◆ GIVEN INSTRUCTION A: According to the Saint Véran passage, what was Block 2 built with? List each item.
◆ GIVEN INSTRUCTION B: In the Saint Véran passage, who commanded the soldiers who manned the position in 1940?

◆ PAGE EXCERPT:
□ □ □ □

Ouvrage Baisse de Saint Véran is a lesser work (petit ouvrage) of the Maginot Line's Alpine extension, the Alpine Line. The ouvrage consists of one infantry block facing Italy. Three combat blocks and an entrance block were planned, but only Block 2 was built, with one observation/light machine gun cloche, three light machine gun embrasures and one heavy twin machine gun embrasure at an altitude of 1915 meters. However, armament was never furnished and the cloche was not fitted. Almost none of the supporting subterranean galleries were completed. The position was manned in 1940 by 68 soldiers of the 40th Demi-Brigade des Fusiliers Alpins under Sub-Lieutenant Kessler.

□ □ □ □

◆ SOURCE MATERIAL:
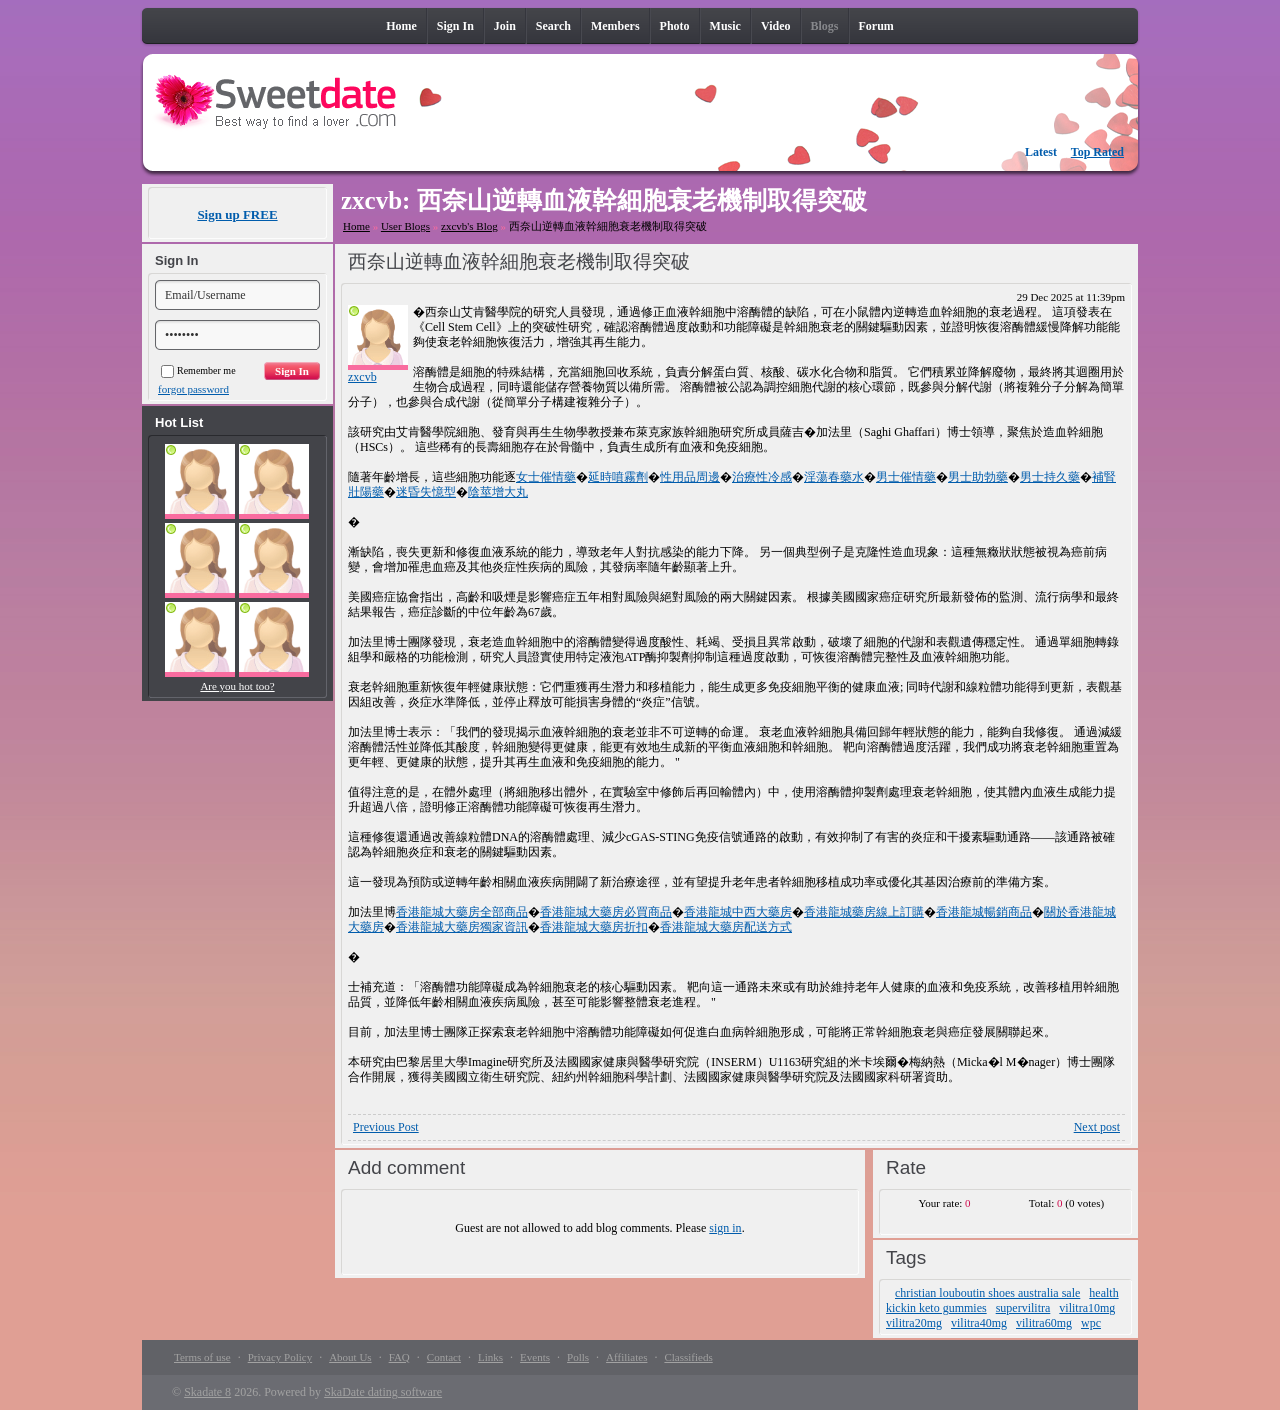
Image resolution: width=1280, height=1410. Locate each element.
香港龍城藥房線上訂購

□ □ □ □

◆ EXERCISE RESPONSE A:
- One observation/light machine gun cloche
- Three light machine gun embrasures
- One heavy twin machine gun embrasure

◆ EXERCISE RESPONSE B: Sub-Lieutenant Kessler